Symantec, based in Cupertino, Calif., and with operations in 36 countries, will pay about $150 million for PowerQuest, the company announced Tuesday. The deal is expected to close by year-end and needs approval of the shareholders of privately held PowerQuest.
Symantec plans to use PowerQuest's technology — used to back up and recover data — with its own under the Active State Management name.
"We will hang on to that site," Symantec spokesman Cris Paden said of PowerQuest's Orem operations. "We won't leave the building or leave the site. We will continue to use it as we build this new business unit."
PowerQuest spokesman Mark Carpenter said the company has just over 200 employees in Utah and 75 elsewhere. The company was founded in 1993.
Paul Winn, PowerQuest president and chief executive officer, will stay on board as an adviser.
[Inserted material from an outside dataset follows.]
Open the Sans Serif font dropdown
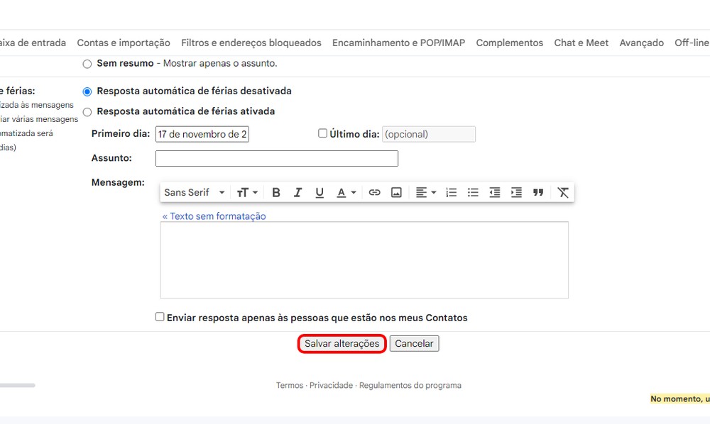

Other changes have yet to be determined.
"We typically have hung onto folks in development and sales, and after that it's a matter of the integration team to determine redundancies," Paden said. "I'm unable to give a figure regarding how many people will be retained. This is expected to close by the end of the year, so it may be awhile before we know those figures."
Carpenter agreed. "There are transition teams on both sides to identify what the structure's going to look like," he said. "Until they've had a chance to really go through things, it would be premature to make any estimations."
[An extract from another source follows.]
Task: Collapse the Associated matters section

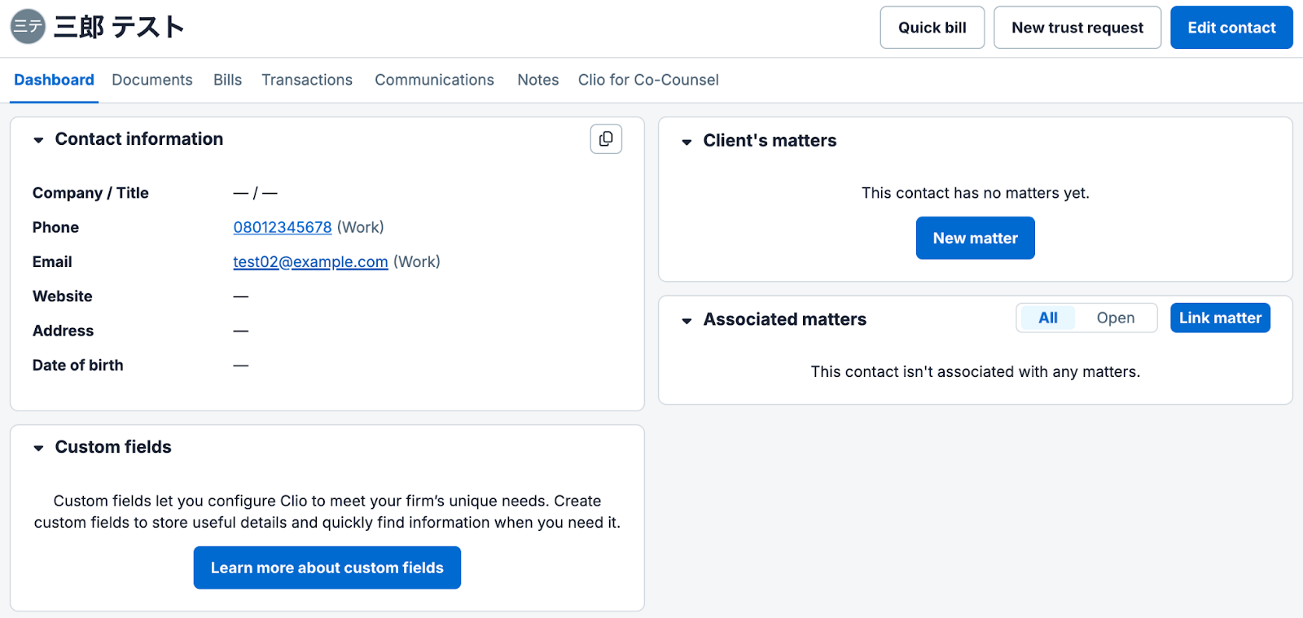Action: point(687,321)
Symantec specializes in Internet security technology, and Paden said the acquisition will help its Ghost product, which also is used for data recovery.
"We've got to think about it, and technology we have and that they have would work well together if we're able to get it in a single solution," he said. "We still have to map out what the solution will be and how it looks, and that will take awhile, but this is a good fit for us to strengthen our Ghost solution so customers can better ward off cyber-attacks that are happening out there today. They are occurring more often and are so complex, they need this extra step of vigilance to get as disaster-proof as they can."
PowerQuest also has products to help companies configure new workstations and deploy software applications. Its partitioning technology "takes a snapshot or segment information on a computer to maintain its integrity when putting a new operating system in or a new server or desktop," Paden said. "In case something bad happens, you will have a backup."
"This is really a good fit, both ways," Carpenter said. "These two companies have performed well with great technologies that are coming together."